[The data — start]

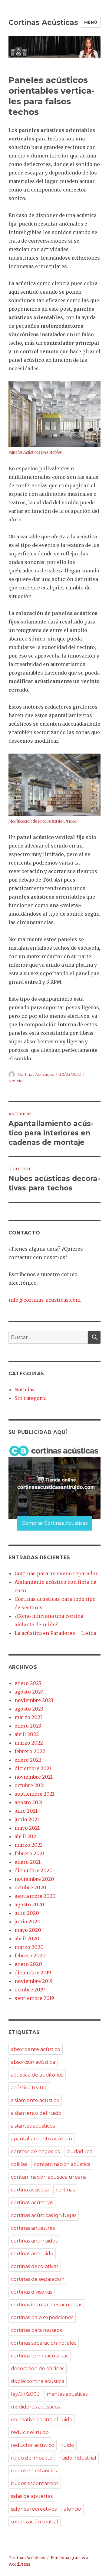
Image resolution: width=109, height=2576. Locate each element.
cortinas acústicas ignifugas (43, 2215)
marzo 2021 (28, 1845)
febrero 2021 (29, 1853)
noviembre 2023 (34, 1700)
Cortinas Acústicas (43, 22)
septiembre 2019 (34, 1998)
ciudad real (80, 2151)
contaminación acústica (62, 2164)
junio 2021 (27, 1819)
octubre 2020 (30, 1887)
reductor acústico (32, 2445)
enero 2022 (28, 1760)
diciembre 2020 (34, 1870)
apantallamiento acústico (41, 2139)
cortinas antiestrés (33, 2228)
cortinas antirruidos (34, 2241)
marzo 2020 (29, 1947)
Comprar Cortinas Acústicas (55, 1523)
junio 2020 (28, 1921)
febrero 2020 (30, 1956)
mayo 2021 (27, 1828)
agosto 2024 (29, 1692)
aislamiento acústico (35, 2100)
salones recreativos (34, 2509)
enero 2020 (28, 1964)
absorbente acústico (35, 2049)
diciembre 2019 (33, 1973)
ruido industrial (77, 2458)
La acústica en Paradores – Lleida (55, 1633)
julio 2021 (26, 1811)
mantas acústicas (67, 2394)
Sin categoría (31, 1398)
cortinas (65, 2190)
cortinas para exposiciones (42, 2317)
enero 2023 (28, 1726)
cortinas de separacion (37, 2279)
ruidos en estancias (34, 2471)
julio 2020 (27, 1913)
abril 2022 (27, 1734)
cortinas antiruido (32, 2254)
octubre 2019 (30, 1990)
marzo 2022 (29, 1743)
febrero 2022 (30, 1751)
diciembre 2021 (33, 1768)
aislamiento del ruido (36, 2113)
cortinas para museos (36, 2330)
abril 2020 (27, 1938)
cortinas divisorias (31, 2292)
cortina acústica (30, 2190)
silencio (72, 2509)
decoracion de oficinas (37, 2368)
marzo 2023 (29, 1717)
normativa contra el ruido (41, 2419)
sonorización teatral (34, 2522)
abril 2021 (26, 1836)
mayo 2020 (28, 1930)
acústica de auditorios (37, 2075)
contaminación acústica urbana (49, 2177)
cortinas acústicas (32, 2202)
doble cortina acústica (37, 2381)
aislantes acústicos (33, 2126)
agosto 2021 (29, 1802)
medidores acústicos (35, 2407)
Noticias (16, 1080)
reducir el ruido (30, 2432)
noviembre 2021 (34, 1777)
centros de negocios (35, 2151)
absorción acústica (33, 2062)
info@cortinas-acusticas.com (44, 1300)
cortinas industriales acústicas (46, 2305)
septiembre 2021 (34, 1794)
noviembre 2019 (34, 1981)
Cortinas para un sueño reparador (56, 1573)
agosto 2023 (29, 1709)
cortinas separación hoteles (43, 2343)
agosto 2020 (29, 1904)
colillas (19, 2164)
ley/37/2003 (25, 2394)
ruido (67, 2445)
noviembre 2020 (34, 1879)
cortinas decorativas (34, 2266)
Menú (90, 22)
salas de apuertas (32, 2496)
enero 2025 (28, 1683)
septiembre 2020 (35, 1896)
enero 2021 (28, 1862)
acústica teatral (29, 2088)
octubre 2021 (30, 1785)
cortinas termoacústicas (39, 2356)
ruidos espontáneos (34, 2483)
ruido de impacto (31, 2458)
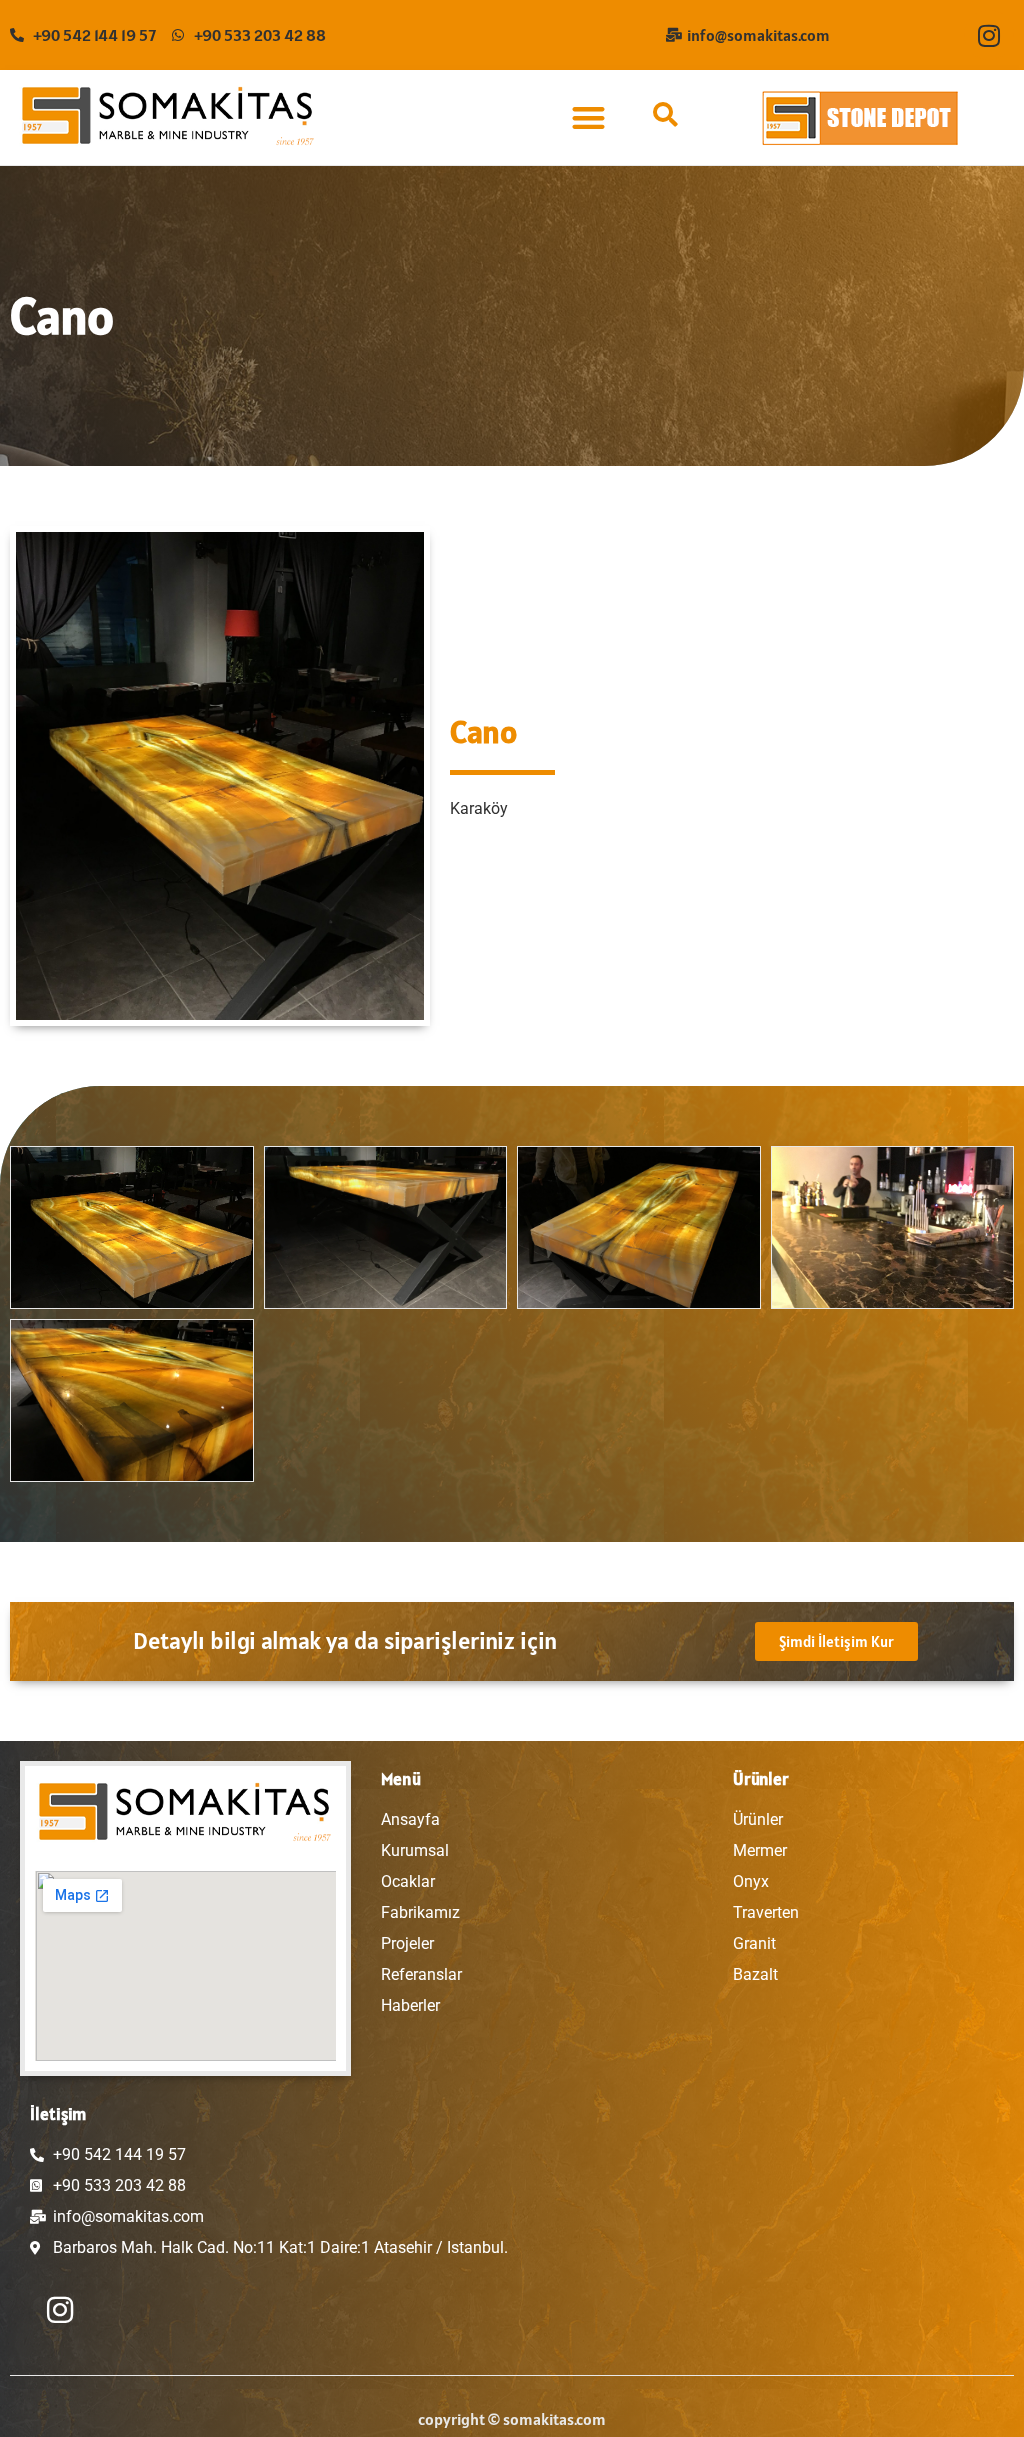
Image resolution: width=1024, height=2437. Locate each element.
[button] (588, 117)
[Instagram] (989, 35)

[The data — finish]

Your instructions:
Reproduce each entry above word for word. Pictures are not part of the copy.

Result for this task:
Image resolution: width=109, height=2576. Locate each element.
cortinas acústicas ignifugas (43, 2215)
marzo 2021 (28, 1845)
febrero 2021 (29, 1853)
noviembre 2023 (34, 1700)
Cortinas Acústicas (43, 22)
septiembre 2019 (34, 1998)
ciudad real (80, 2151)
contaminación acústica (62, 2164)
junio 2021 (27, 1819)
octubre 2020 (30, 1887)
reductor acústico (32, 2445)
enero 2022 (28, 1760)
diciembre 2020 (34, 1870)
apantallamiento acústico (41, 2139)
cortinas antiestrés (33, 2228)
cortinas antirruidos (34, 2241)
marzo 2020 (29, 1947)
Comprar Cortinas Acústicas (55, 1523)
junio 2020 (28, 1921)
febrero 2020 (30, 1956)
mayo 2021 (27, 1828)
agosto 2024 (29, 1692)
aislamiento acústico (35, 2100)
salones recreativos (34, 2509)
enero 2020 (28, 1964)
absorbente acústico (35, 2049)
diciembre 2019 (33, 1973)
ruido industrial (77, 2458)
La acústica en Paradores – Lleida (55, 1633)
julio 2021 (26, 1811)
mantas acústicas (67, 2394)
Sin categoría (31, 1398)
cortinas (65, 2190)
cortinas para exposiciones (42, 2317)
enero 2023 (28, 1726)
cortinas de separacion (37, 2279)
ruidos en estancias (34, 2471)
julio 2020 (27, 1913)
abril 2022 (27, 1734)
cortinas antiruido (32, 2254)
octubre 2019 (30, 1990)
marzo 2022 (29, 1743)
febrero 2022 (30, 1751)
diciembre 2021 (33, 1768)
aislamiento del ruido (36, 2113)
cortinas para museos (36, 2330)
abril 2020 (27, 1938)
cortinas divisorias (31, 2292)
cortina acústica (30, 2190)
silencio (72, 2509)
decoracion de oficinas (37, 2368)
marzo 2023 (29, 1717)
normativa contra el ruido (41, 2419)
sonorización teatral (34, 2522)
abril 2021 (26, 1836)
mayo 2020 (28, 1930)
acústica de auditorios (37, 2075)
contaminación acústica urbana (49, 2177)
cortinas acústicas (32, 2202)
doble cortina acústica (37, 2381)
aislantes acústicos (33, 2126)
agosto 2021 (29, 1802)
medidores acústicos (35, 2407)
Noticias (16, 1080)
reducir el ruido (30, 2432)
noviembre 2021 (34, 1777)
centros de negocios (35, 2151)
absorción acústica (33, 2062)
info@cortinas-acusticas.com (44, 1300)
cortinas industriales acústicas (46, 2305)
septiembre 2021 (34, 1794)
noviembre 2019 (34, 1981)
Cortinas para un sueño reparador (56, 1573)
agosto 2023 (29, 1709)
cortinas separación hoteles (43, 2343)
agosto 2020 (29, 1904)
colillas (19, 2164)
ley/37/2003 (25, 2394)
ruido (67, 2445)
noviembre 2020 (34, 1879)
cortinas decorativas (34, 2266)
Menú (90, 22)
salas de apuertas (32, 2496)
enero 2025 (28, 1683)
septiembre 2020 (35, 1896)
enero 2021 (28, 1862)
acústica teatral (29, 2088)
octubre 2021 (30, 1785)
cortinas termoacústicas (39, 2356)
ruidos espontáneos (34, 2483)
ruido de impacto (31, 2458)
Image resolution: width=1024, height=2437. Locate each element.
[button] (588, 117)
[Instagram] (989, 35)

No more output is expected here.